El Dr. Salcedo
Abrines se toma el bigote mientras examina a la niña. Sonriendo con mueca
amable pregunta más para sí mismo que para ella:
-. Entonces ¿Podés
crear monstruos? .-
Mara afirma
moviendo la cabeza, y señala un punto en el consultorio del psiquiatra, entre
la ventana y la biblioteca.
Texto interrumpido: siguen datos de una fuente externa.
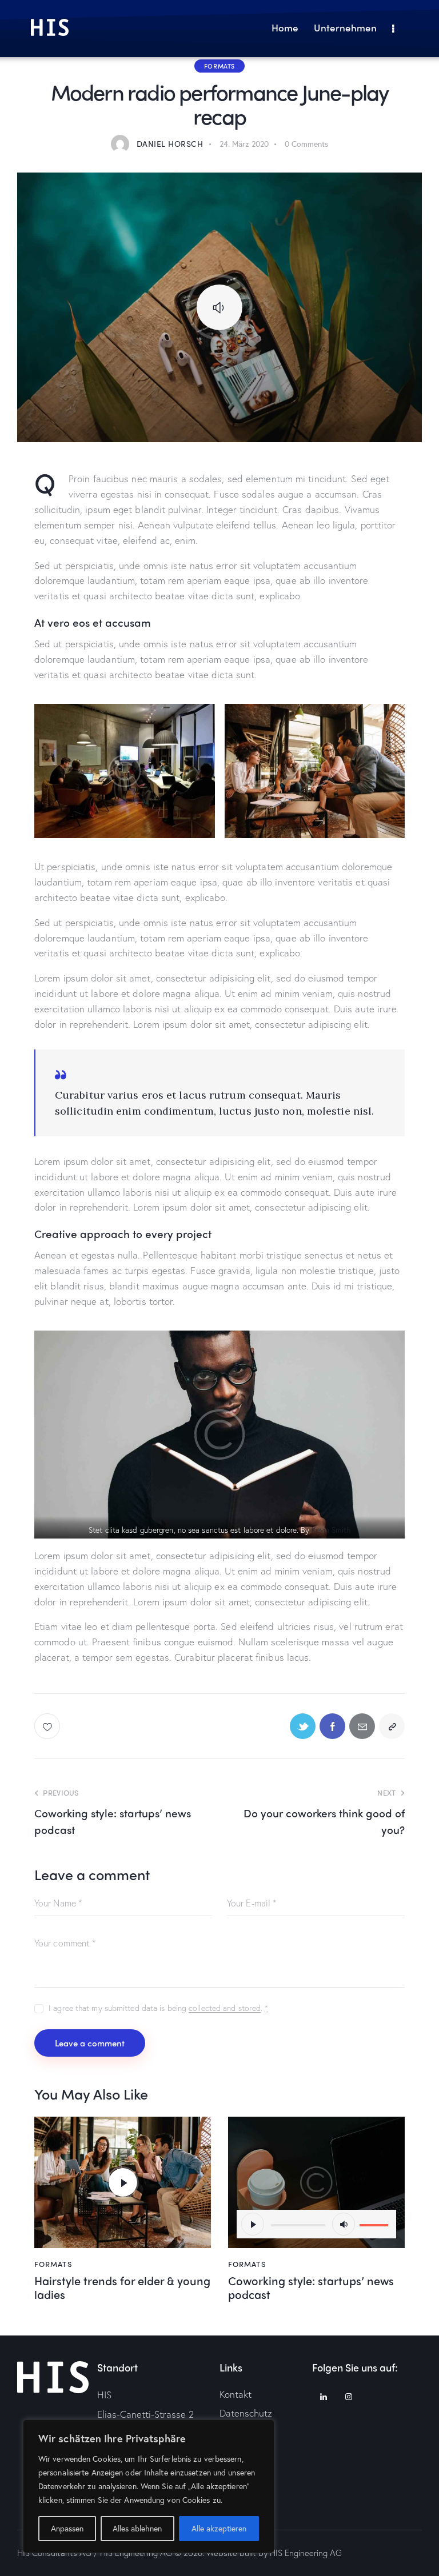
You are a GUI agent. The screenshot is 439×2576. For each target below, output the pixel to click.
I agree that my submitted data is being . (158, 2007)
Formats (219, 65)
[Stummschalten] (343, 2224)
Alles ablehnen (137, 2528)
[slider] (376, 2223)
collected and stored (225, 2008)
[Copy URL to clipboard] (392, 1726)
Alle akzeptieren (218, 2528)
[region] (148, 2486)
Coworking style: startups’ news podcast (311, 2287)
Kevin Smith (331, 1530)
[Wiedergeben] (252, 2224)
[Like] (48, 1726)
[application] (316, 2224)
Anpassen (67, 2528)
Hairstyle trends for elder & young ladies (122, 2287)
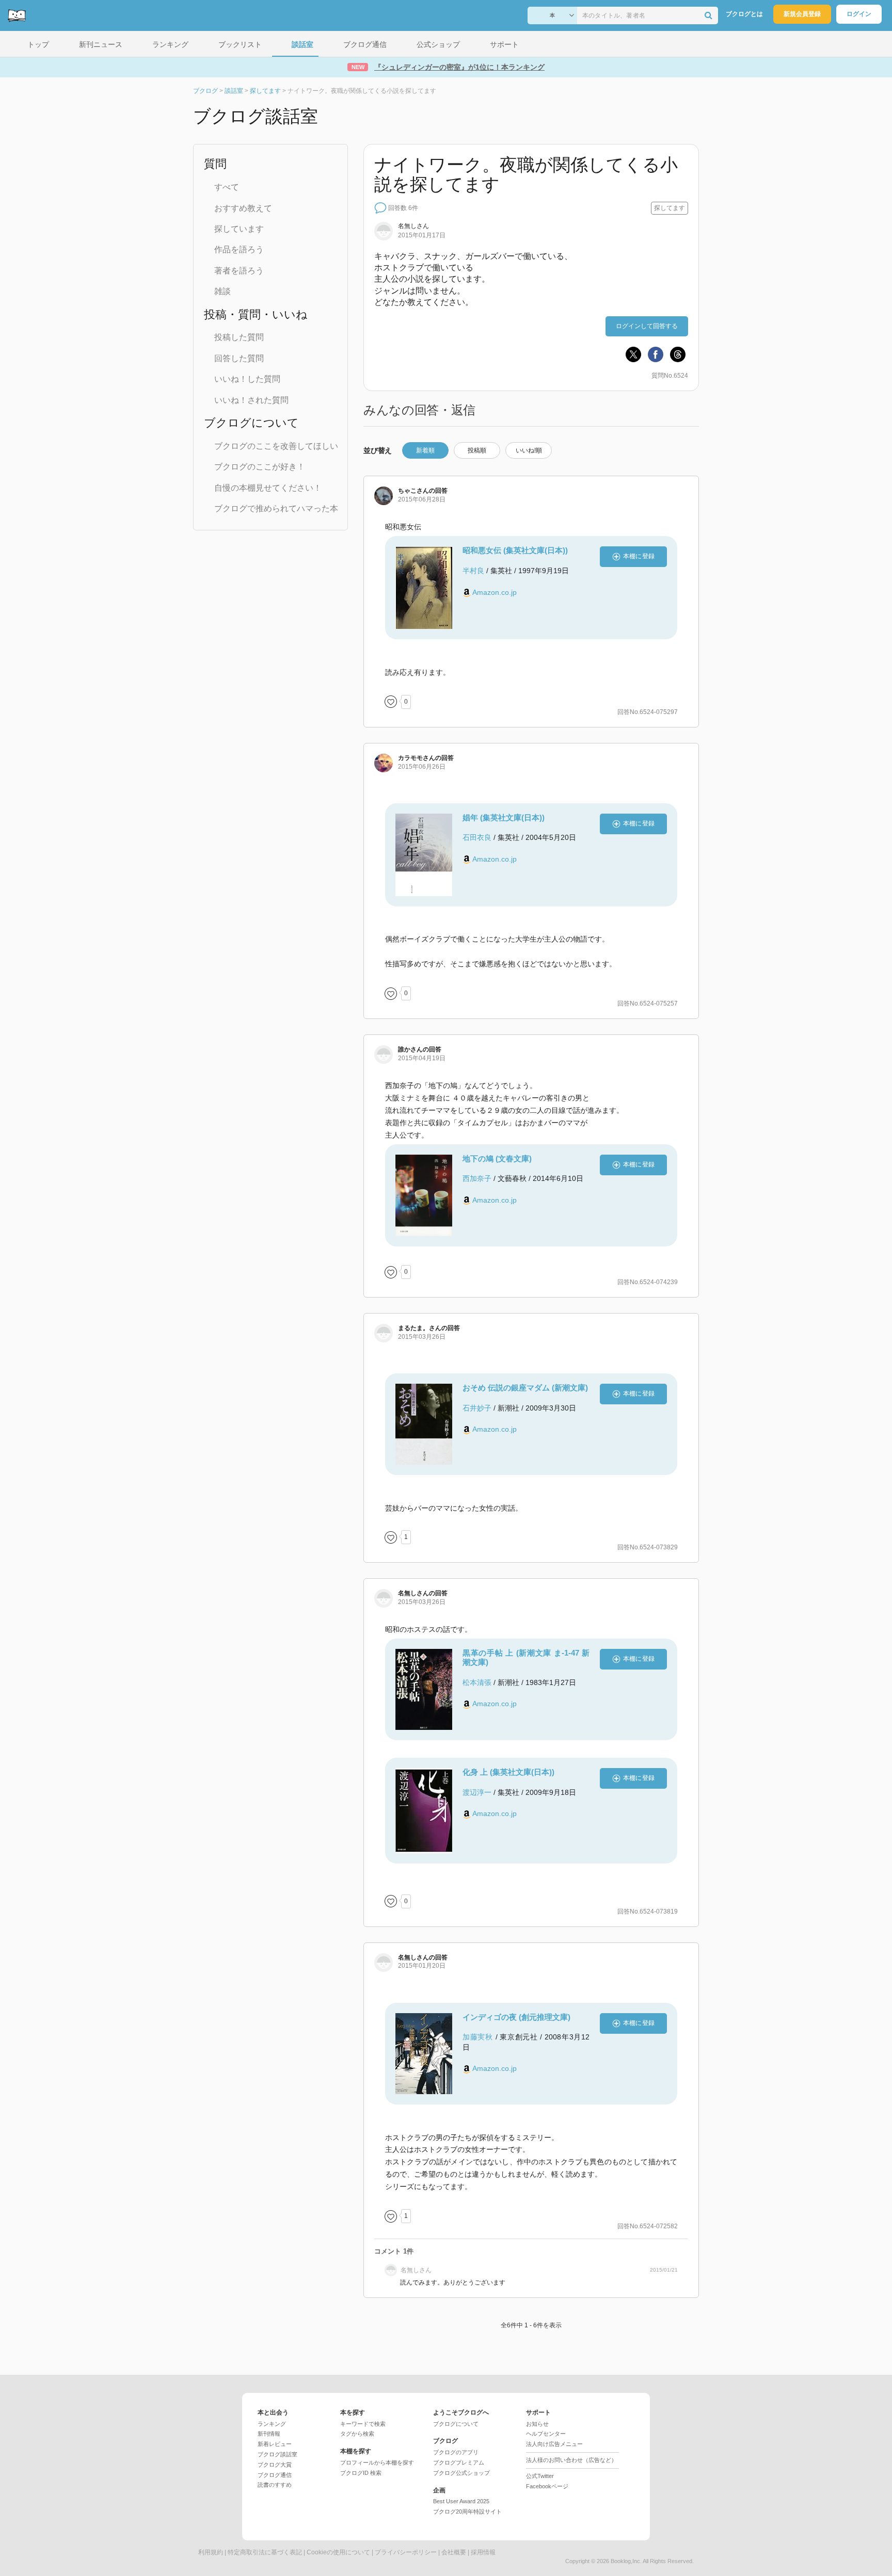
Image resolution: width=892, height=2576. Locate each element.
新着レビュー (275, 2444)
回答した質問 (239, 358)
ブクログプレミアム (458, 2462)
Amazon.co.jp (494, 592)
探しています (239, 228)
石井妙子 (477, 1408)
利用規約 (210, 2552)
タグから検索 (357, 2434)
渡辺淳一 (477, 1792)
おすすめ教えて (243, 208)
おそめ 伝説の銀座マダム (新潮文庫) (525, 1387)
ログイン (859, 14)
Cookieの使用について (338, 2552)
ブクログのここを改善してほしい (276, 446)
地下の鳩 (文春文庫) (497, 1158)
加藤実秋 (478, 2037)
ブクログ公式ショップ (461, 2473)
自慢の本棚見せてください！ (268, 487)
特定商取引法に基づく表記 (265, 2552)
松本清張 (477, 1682)
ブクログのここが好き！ (259, 466)
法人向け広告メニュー (554, 2444)
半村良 (473, 570)
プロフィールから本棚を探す (377, 2462)
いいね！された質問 (251, 400)
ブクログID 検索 (360, 2473)
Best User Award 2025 (461, 2501)
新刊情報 (269, 2434)
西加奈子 (477, 1178)
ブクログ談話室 (277, 2454)
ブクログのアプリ (456, 2452)
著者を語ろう (239, 270)
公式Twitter (540, 2476)
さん (413, 490)
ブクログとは (744, 14)
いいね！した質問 (247, 379)
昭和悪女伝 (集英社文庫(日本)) (515, 550)
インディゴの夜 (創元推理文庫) (516, 2017)
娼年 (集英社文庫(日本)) (504, 817)
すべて (226, 187)
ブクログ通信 (275, 2475)
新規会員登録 (802, 14)
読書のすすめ (275, 2485)
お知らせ (537, 2424)
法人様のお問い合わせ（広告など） (571, 2460)
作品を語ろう (239, 249)
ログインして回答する (647, 326)
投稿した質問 (239, 337)
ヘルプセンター (546, 2434)
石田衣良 (477, 837)
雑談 (222, 291)
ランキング (272, 2424)
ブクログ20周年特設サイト (467, 2511)
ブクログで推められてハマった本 (276, 508)
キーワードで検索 (363, 2424)
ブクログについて (456, 2424)
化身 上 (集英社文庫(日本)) (508, 1772)
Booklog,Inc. (626, 2561)
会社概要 (453, 2552)
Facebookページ (547, 2486)
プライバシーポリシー (406, 2552)
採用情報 (483, 2552)
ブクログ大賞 (275, 2464)
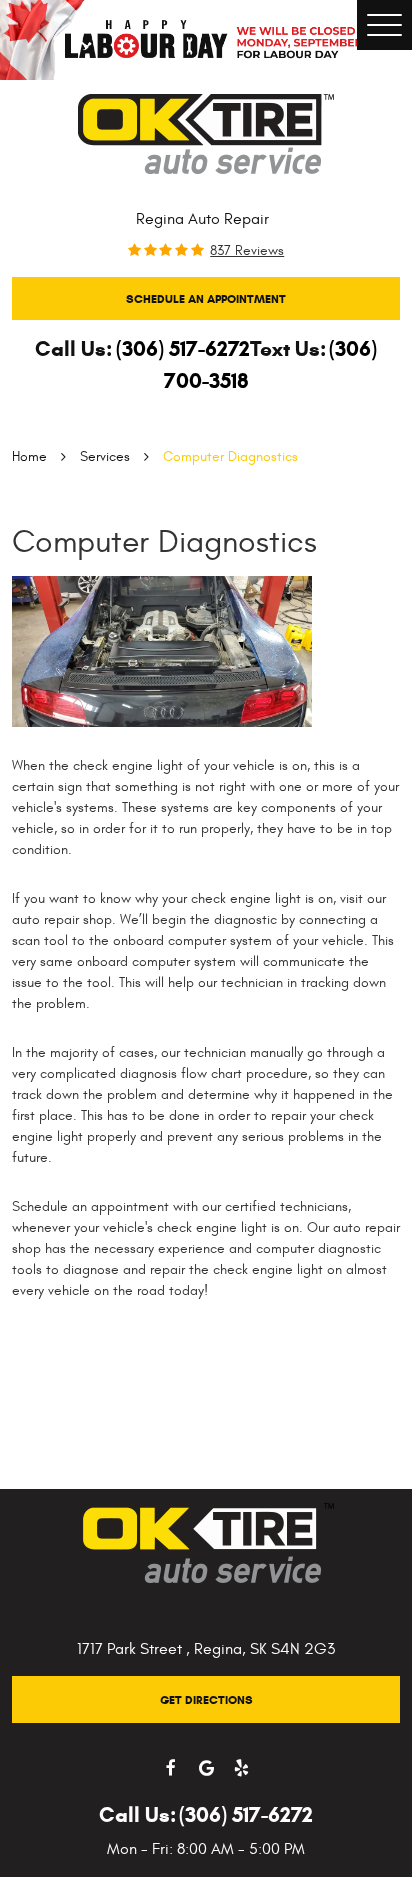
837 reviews (247, 251)
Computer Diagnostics (230, 456)
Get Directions (206, 1699)
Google (206, 1768)
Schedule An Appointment (206, 298)
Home (29, 456)
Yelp (241, 1768)
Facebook (171, 1768)
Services (105, 456)
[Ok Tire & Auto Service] (206, 134)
Salcedo Abrines dirige hacia allí su vista y luego
mira a la pequeña.
-. ¿Allí hay uno?
.-
Mara sube y baja su
cabecita.
-. ¿Lo creaste ahora?
.-
“Sí”, dice de nuevo
ella con fastidio. El zángano diplomado se divierte.
-. ¿Lo creaste para
que me coma? .-
Mara continúa
asintiendo con la cabeza.
-. Y ¿por qué no me
come? .-
Pregunta la sonrisa
boba del escéptico especialista en psiquiatría infantil.
Mara se rasca una
piernita, se baja del sillón, camina hacia la puerta cerrada del consultorio y
golpea. Del lado de afuera abre su padre con mirada tensa. La madre detrás se
para y Mara le toma la mano y la conduce por el pasillo hacia la salida. El
padre vuelve la vista hacia el doctor, levanta las cejas preguntando.
El Dr. Salcedo
Abrines le guiña un ojo canchero y con un ademán le indica que se vaya, que
después lo llama.
El padre de Mara
camina ligero por el pasillo, aliviado, el nudo en la garganta afloja. Alcanza
a su mujer y su hijita en el estacionamiento. Suben al auto los tres, mientras
se alejan Mara se gira y mira por el parabrisas trasero hacia la ventana del
consultorio del doctor. Allí ve a su monstruo que con gesto adusto espera su orden. Con un
leve pestañear ella libera a la criatura.
El ruido del motor
y la distancia no dejan escuchar el grito desgarrador del Dr. Salcedo Abrines.